▶ [SOURCE DOCUMENT]:
Well, it’s only about 25 steps, but on at least one of my nightly wakings, I walk the Gauntlet of Grief. It’s a mixture of worry and concern and reverse-flashback, all rolled into one.
I’ll think about what I need to do right now, and then what we’re doing ‘tomorrow’ (which is really today). Appointments, medications, feedings, home visits, blood draws, errands, friends’ visits, family, etc., etc.. But as I walk, the calendar spins and I’m thinking about what preschool, gradeschool, and high school the kids might go to. Where will we live? Will we homeschool? What will the kids be like? What hobbies? What interests? What will they think of Jesus? Can we bring them to a church that represents his ideas well? What will they think of me and all my crazy ideas? How will we connect? What will be easy and fun, and what will be hard? How can I get them to know their family, and all of our great friends? How can I shield them from some of the darkness in the world, and still let them be exposed to it a little? What kind of clothes will they wear? What kind of music will they listen to? How will we buy all of that stuff?

▶ [DATA EXCERPTS]:
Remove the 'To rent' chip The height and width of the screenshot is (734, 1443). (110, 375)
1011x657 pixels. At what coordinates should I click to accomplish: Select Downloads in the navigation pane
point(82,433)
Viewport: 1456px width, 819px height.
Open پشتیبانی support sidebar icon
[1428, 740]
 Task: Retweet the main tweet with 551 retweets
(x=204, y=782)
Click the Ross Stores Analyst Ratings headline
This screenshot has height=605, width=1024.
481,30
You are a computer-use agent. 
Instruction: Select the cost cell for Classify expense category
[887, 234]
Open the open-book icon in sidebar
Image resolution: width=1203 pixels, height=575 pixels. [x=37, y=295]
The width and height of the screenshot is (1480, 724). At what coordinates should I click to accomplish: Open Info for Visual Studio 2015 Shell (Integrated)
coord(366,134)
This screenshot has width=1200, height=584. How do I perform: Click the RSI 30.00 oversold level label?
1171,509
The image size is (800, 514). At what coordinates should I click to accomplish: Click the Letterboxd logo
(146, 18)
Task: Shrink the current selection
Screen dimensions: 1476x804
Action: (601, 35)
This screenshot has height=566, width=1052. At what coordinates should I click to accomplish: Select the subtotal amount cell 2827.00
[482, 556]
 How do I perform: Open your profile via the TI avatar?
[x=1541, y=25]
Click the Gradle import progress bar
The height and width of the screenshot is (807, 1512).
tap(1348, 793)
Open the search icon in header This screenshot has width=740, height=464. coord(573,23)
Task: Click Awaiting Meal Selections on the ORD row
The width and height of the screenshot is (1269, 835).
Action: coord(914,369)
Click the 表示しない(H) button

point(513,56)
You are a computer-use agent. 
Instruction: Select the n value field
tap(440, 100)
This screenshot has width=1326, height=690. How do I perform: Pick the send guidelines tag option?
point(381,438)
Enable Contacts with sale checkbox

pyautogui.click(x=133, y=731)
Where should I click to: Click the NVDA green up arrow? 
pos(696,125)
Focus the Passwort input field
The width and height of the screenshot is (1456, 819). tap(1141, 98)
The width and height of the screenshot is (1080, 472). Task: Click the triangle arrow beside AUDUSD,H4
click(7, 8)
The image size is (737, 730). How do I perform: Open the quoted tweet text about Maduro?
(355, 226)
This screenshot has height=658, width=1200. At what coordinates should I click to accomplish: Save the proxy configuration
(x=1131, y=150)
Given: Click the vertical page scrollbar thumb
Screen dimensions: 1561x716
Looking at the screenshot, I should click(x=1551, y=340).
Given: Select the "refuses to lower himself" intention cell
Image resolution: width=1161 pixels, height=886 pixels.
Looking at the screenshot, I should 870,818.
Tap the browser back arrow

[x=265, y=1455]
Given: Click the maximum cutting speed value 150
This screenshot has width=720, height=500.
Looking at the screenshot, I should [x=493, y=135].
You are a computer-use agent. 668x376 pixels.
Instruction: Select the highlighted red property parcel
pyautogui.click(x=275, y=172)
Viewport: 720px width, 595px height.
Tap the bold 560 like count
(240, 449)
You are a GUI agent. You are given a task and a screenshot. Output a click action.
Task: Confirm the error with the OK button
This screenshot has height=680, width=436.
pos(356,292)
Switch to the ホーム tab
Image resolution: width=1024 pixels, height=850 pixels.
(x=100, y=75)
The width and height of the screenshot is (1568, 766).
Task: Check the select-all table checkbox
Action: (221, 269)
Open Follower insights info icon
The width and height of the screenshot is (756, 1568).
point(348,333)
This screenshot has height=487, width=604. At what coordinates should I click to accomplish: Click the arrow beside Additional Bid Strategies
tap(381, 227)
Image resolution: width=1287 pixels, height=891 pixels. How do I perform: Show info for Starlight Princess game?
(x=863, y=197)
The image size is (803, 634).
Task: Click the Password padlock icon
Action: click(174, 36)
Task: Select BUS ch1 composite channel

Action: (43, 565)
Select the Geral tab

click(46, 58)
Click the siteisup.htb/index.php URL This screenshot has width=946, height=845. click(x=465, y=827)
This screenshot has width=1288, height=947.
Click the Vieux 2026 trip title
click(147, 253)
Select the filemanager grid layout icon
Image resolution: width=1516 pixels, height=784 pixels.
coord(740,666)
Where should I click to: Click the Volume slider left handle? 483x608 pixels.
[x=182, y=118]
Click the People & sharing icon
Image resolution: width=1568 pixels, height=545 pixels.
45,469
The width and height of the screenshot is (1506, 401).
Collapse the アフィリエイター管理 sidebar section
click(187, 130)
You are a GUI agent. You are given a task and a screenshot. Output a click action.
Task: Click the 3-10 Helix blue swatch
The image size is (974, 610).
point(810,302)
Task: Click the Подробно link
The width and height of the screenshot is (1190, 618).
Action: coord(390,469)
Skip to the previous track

▶ [WORK REQUEST A]:
In the post about the nightly walk, what does the writer say makes up the "Gauntlet of Grief"? Answer in one to three sentences.
▶ [WORK REQUEST B]:
List every item the post about the nightly walk names as something to do right now and "tomorrow," before the list ends with "etc., etc.."
▶ [WORK REQUEST C]:
Carry on the post about the nightly walk from its last sentence, in the same voice.
You can do everything here without the rows.

▶ [REPLY A]:
The writer says the Gauntlet of Grief is a mixture of worry, concern and reverse-flashback, all rolled into one. It happens during the roughly 25 steps the writer walks on at least one nightly waking.

▶ [REPLY B]:
- Appointments
- Medications
- Feedings
- Home visits
- Blood draws
- Errands
- Friends' visits
- Family

▶ [REPLY C]:
I have always had a weird sense for time moving forward, so it’s not hard to hold my son, for example, in his utterly dependent, 7lb. state, and also imagine him having a conversation with me, 15 years later. I usually think of him in both ways, simulateously. I realize that being a father doesn’t just mean raising some helpless person; it alwo means getting to know another soul– another person in their own right.
So how will we get there? How will we get through the next day, the next week, the next month, the next years. I have confidence that we can, and will, but also I walk this long/short walk, and worry a little. After a minute, it all fades away. I guess it just takes it’s place in the background noise.